My friend, whose children are younger, replied “That is very exciting! I am going to feel sooooo good as a parent when my kids graduate college and then get their first real jobs. I imagine feeling like I’ve done something great and no longer need to worry.”
Somehow that sentiment, which of course is not at all unusual among parents in today’s world, sent my thoughts flying off in many directions at once. Yes, getting one’s kids through college and then into good jobs is indeed a reason to celebrate! But I wouldn’t say that it marks a sharp dividing line—or a finish line—where a parent’s job is done and there will never again be any worries. So many unpredictable things can happen, both in the workplace and in other areas of life.
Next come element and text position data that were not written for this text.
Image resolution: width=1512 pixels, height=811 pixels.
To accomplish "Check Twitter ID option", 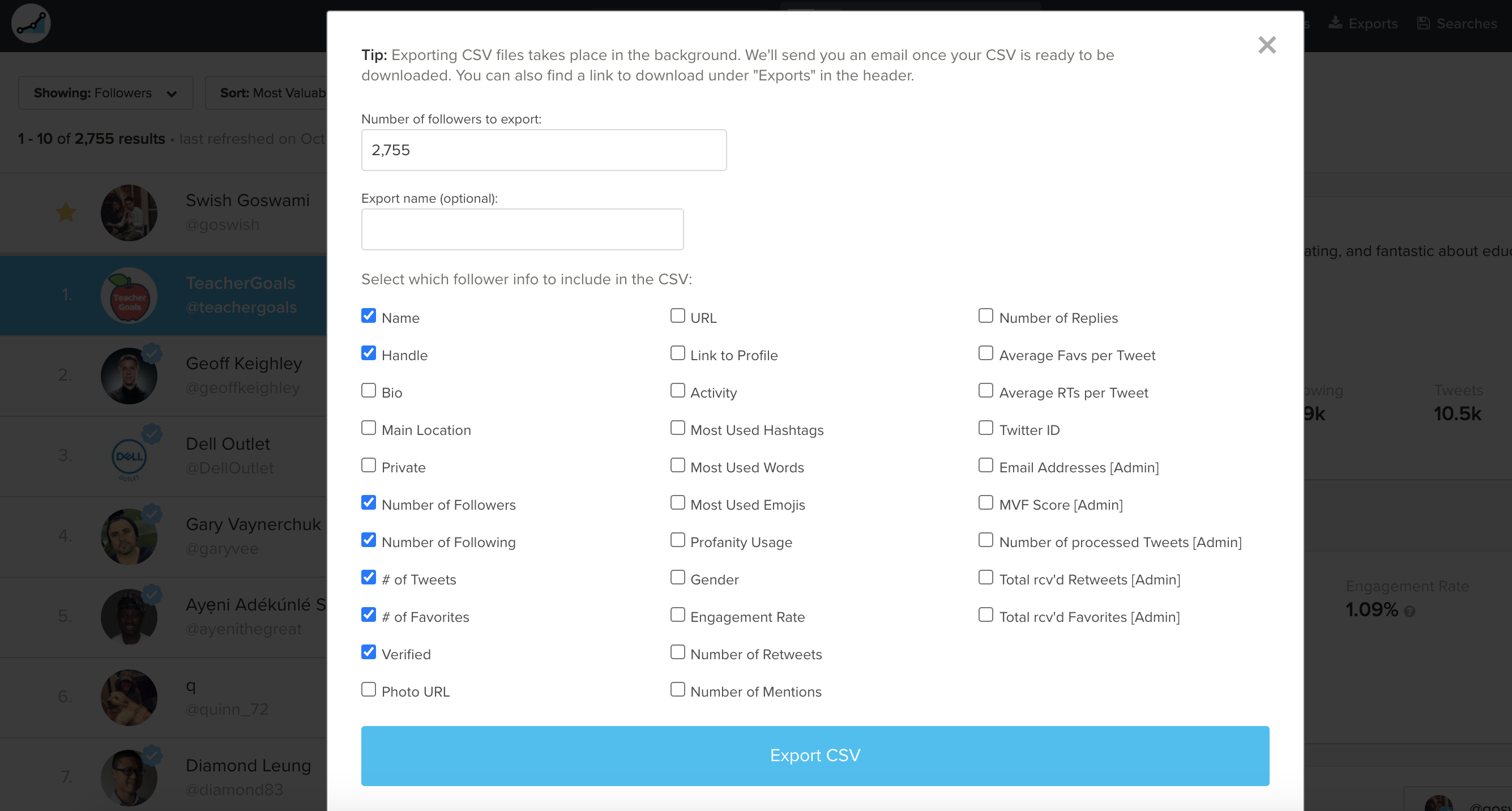I will tap(985, 428).
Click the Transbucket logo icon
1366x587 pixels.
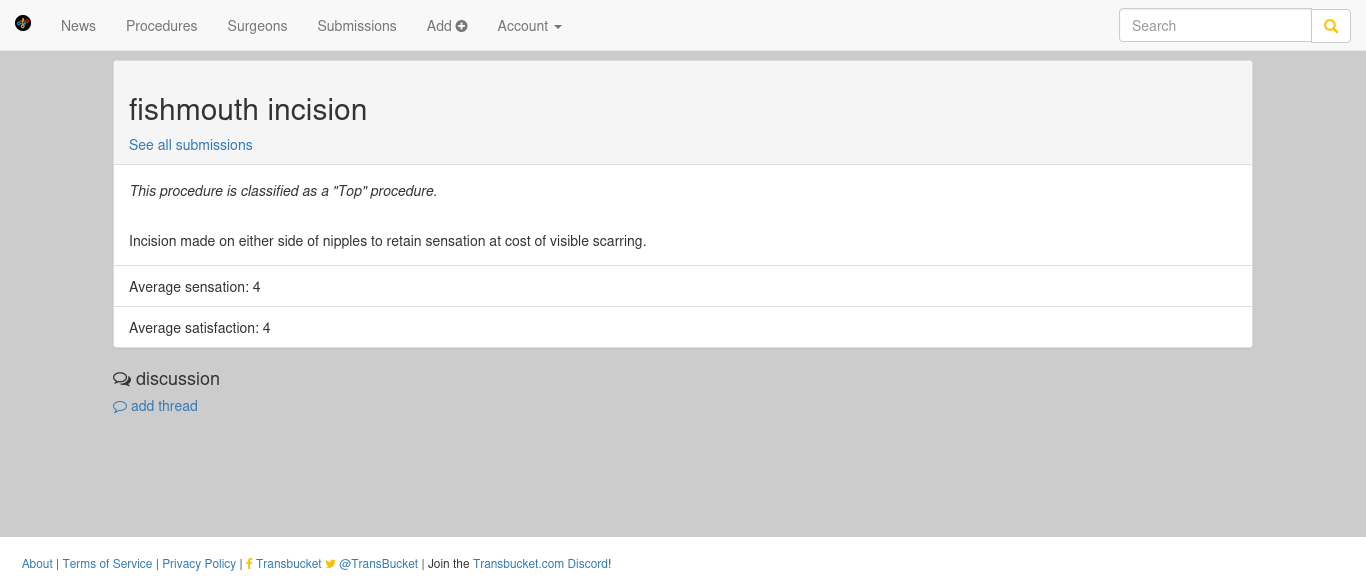point(23,23)
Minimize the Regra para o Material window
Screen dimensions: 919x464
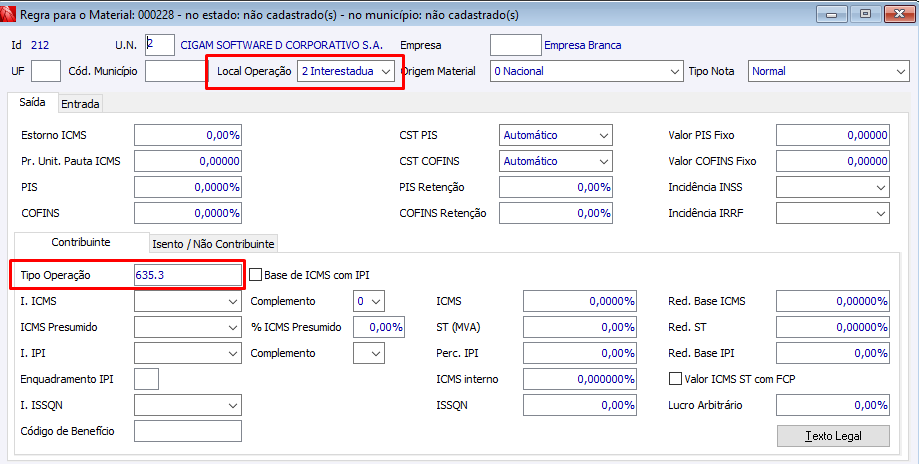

And in a culture that measures success in terms of diplomas hanging on the wall and prestigious jobs, most people fall short. At present, there are nowhere near enough of those jobs to go around. It’s not snobbery that creates such demanding expectations. Rather, we worry that our kids will struggle through a hard life if they don’t get off to the best possible start, and we feel responsible for making sure that doesn’t happen.
Because most of today’s young workers will change jobs many times and perhaps change careers as well, a first good job does not have as much predictive value for lifelong success as it once had. So it’s not nearly as useful of a benchmark for judging what we have accomplished as parents, which is what prompted me to write this post in the first place!
I believe we can’t go too far wrong if we measure parenting success in terms of raising children of good character, just as our ancestors did. When I finally gave that reply to my friend after working through my thoughts, she agreed that raising kind responsible loving kids with creative curiosity and some ambition is all that is needed to feel that they might do well out there.